# NLP Task 2-b
In this step you will implement a “vanilla” model of the architecture. 
For this you will need to use Py- Torch or Tensorflow/Keras functional API and various layers
like Input, Embedding, Conv1D, Dropout, MaxPooling1D, Flatten, concatenate, Dense, etc. as well as
other utility functions such as Tokenizer. For some of the parameters, you should consider the values
suggested in Table 1. Please note that those values are “typical” but not necessarily optimal. First, you need to tokenize the texts and cut/pad them to a common max length size. Then you derive the train and test samples and labels. The “vanilla” model should contain the Embedding layer, a single convolution layer of only one block followed by a max-pooling layer and a single dense layer. You will report the classification accuracy of this model. (18 points)


In [1]:
#!pip install -r requirements.txt

In [10]:
import numpy as np
import pandas as pd
import random, sys
import tensorflow
from tensorflow.keras.models import Model
from tensorflow.keras.layers import Input, Embedding, Dense, Conv1D, GlobalMaxPooling1D, MaxPooling1D, AveragePooling1D, Flatten, Concatenate, LeakyReLU, Dropout
from tensorflow.keras.regularizers import l1, l2
from tensorflow.keras.utils import plot_model 
from tensorflow.keras.preprocessing.sequence import pad_sequences
from tensorflow.keras.preprocessing.text import Tokenizer
import pydot
import graphviz
# Collect Text 
import keras_tuner as kt

#### Parameters (Recommendation)

W or number of convolution blocks in each layer: 2-5.  
L or number of consecuetive convolution-pooling layers: 2-4  
Maximal length of each review sequence: 300-500    
Dimension of word embbeddings: 150-300.  
Train : Test split of the data samples: 4:1 or 9:1.  
Number of filters in each convolution layer: 10-50.  
Kernel size in each convolution block: 1-5.  

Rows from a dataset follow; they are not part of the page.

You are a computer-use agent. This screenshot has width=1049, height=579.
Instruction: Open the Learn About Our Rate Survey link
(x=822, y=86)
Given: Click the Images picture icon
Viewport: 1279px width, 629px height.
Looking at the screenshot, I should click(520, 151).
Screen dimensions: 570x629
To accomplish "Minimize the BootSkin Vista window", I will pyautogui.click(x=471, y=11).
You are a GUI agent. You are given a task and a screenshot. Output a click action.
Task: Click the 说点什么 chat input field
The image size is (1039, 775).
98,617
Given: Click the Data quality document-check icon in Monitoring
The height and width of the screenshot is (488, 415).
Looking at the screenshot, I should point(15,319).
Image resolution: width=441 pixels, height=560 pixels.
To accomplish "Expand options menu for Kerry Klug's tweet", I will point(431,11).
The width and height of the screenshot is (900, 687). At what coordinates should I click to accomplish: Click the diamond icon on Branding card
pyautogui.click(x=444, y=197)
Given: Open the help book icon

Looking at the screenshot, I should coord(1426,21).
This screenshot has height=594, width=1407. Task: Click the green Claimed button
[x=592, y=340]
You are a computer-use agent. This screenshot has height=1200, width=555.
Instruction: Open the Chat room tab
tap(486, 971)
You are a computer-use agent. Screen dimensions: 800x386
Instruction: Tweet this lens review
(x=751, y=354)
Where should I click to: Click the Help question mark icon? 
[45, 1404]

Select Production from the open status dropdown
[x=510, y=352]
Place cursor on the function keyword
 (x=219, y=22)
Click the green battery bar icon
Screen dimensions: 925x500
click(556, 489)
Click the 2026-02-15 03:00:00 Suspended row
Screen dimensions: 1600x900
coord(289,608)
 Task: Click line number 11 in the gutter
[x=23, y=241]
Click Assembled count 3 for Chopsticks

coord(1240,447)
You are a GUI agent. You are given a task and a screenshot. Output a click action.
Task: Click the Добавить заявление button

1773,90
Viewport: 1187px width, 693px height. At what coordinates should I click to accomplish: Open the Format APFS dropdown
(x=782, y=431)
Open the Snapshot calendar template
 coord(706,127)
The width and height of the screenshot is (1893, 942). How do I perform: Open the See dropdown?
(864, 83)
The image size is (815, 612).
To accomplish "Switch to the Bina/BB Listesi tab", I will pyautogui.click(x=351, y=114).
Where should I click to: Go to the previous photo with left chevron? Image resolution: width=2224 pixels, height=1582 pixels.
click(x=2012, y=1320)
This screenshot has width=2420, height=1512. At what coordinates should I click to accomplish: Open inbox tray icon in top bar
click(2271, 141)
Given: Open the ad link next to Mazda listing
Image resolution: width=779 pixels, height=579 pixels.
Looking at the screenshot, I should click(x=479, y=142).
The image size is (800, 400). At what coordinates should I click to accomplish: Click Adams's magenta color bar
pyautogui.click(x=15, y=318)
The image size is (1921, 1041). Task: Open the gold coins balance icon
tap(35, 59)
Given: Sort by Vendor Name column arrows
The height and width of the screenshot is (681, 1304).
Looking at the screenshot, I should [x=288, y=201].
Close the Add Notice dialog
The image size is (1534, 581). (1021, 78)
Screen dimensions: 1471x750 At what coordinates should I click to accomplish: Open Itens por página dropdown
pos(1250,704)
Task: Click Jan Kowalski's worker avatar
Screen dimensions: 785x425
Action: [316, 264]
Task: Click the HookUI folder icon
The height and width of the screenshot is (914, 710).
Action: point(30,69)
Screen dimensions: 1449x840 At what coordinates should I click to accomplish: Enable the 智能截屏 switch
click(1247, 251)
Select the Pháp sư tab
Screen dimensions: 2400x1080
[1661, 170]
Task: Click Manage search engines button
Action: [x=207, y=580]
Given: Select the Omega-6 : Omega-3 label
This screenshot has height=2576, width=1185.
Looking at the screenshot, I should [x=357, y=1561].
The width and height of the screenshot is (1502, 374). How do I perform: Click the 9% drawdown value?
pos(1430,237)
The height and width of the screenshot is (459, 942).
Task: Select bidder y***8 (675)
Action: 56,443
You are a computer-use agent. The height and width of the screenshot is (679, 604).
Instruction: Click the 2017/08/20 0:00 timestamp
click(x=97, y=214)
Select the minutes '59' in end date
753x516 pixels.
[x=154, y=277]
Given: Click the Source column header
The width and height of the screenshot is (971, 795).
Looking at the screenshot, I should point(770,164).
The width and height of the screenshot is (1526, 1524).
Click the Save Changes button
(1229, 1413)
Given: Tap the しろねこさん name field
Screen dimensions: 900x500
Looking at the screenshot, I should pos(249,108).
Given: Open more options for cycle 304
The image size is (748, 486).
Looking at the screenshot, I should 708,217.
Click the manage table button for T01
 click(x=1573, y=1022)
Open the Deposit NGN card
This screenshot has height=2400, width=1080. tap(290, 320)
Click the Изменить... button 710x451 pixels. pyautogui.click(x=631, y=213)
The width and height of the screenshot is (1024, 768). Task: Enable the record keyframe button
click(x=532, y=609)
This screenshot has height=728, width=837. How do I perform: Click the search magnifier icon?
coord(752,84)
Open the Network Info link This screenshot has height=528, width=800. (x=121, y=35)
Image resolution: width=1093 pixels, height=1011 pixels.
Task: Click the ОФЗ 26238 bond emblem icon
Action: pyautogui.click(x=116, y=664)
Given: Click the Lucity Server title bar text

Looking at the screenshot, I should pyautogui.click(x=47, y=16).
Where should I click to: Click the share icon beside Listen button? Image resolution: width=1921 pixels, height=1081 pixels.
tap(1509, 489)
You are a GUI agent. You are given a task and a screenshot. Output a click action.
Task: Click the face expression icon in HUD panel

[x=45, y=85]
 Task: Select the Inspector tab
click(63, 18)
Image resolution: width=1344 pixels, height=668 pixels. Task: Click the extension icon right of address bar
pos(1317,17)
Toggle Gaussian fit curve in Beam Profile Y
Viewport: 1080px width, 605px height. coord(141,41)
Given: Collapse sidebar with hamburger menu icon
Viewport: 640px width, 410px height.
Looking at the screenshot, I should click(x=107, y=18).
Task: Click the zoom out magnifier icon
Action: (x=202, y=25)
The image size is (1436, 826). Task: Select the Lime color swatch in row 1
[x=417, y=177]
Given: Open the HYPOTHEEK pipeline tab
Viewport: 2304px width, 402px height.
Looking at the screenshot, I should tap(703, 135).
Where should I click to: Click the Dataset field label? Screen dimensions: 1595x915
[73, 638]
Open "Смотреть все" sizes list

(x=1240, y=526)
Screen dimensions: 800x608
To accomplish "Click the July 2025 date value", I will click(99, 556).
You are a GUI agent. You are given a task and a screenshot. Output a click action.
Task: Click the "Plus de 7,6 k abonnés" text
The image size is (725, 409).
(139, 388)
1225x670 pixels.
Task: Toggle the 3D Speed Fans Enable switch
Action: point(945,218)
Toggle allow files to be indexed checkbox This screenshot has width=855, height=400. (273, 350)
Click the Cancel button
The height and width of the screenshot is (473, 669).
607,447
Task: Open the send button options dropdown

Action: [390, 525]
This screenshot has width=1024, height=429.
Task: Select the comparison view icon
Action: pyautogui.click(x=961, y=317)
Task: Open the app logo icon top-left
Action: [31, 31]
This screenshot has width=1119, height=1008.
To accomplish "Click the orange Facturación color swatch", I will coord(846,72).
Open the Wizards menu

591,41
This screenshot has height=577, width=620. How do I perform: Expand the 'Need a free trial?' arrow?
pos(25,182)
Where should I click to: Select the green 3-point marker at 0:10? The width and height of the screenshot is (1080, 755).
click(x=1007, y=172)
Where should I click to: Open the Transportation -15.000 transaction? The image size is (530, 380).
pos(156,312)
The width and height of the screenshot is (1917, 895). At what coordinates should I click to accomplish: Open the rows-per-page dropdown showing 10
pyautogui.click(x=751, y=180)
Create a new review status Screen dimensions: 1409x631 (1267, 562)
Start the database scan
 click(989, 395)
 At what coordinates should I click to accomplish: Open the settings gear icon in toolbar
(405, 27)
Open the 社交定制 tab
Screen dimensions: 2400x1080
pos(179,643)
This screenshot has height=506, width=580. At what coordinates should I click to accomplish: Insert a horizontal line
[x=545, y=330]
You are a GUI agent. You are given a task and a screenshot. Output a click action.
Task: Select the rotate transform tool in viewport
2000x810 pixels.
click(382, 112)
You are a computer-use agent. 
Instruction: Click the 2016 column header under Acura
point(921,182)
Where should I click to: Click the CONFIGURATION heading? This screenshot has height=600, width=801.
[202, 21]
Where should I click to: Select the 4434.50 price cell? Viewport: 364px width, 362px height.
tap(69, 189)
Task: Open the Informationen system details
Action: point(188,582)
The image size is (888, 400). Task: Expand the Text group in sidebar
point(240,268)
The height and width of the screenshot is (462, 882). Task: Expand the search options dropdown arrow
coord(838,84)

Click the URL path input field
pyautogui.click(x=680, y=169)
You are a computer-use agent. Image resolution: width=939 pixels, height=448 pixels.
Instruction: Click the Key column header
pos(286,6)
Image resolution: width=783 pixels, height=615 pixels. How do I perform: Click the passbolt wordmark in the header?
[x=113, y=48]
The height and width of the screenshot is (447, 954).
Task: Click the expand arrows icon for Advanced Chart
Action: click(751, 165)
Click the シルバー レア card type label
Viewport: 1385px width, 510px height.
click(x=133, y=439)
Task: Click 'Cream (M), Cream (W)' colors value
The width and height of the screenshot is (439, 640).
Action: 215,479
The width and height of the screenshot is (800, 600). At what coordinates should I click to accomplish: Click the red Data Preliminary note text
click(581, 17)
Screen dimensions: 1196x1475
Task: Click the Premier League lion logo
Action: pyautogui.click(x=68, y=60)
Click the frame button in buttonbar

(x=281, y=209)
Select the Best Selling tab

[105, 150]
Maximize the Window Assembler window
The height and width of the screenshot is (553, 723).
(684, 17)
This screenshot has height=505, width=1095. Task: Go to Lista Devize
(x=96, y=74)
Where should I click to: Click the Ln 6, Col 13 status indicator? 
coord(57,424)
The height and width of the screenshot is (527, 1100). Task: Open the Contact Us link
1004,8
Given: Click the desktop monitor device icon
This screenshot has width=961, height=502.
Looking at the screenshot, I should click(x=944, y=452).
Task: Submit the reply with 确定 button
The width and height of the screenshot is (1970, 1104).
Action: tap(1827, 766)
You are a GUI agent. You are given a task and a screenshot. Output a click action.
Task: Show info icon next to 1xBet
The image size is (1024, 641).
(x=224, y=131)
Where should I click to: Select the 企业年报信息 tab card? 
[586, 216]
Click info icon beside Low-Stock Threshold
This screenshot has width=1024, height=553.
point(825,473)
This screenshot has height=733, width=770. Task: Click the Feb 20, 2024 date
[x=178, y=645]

Here we set up the parameters for our model.

In [11]:
# Number of convolution blocks in each layer
# W = 1
# Number of consecuetive convolution-pooling layers
# L = 1
#  Max lenght of each review sequence
UNIFORM_LENGTH = 300
# The dimension of the word embeddings
WORD_EMBEDDING_DIM = 150
# Number of filters in each convolution layer
CONV_FILTERS = 10
# Kernel size in each convolution block
KERNEL_SIZE = 1
# Vocabulary: number of most frequent words
VOCABULARY = 30000
# POOL_SIZE: Downsamples the input representation by taking the maximum value 
POOL_SIZE = 2
# Training and evaluation:
EPOCHS = 3
BATCH_SIZE = 64
VERBOSE = 1

### Loading and preparing data

Loading the pre-processed data and splitting them into train and test sets. Random state is fixed for reproducibility.

In [12]:
df = pd.read_csv('review_preprocessed.csv')
training_data = df.sample(frac=0.8, random_state=25)
testing_data = df.drop(training_data.index)

print(f"No. of training examples: {training_data.shape[0]}")
print(f"No. of testing examples: {testing_data.shape[0]}")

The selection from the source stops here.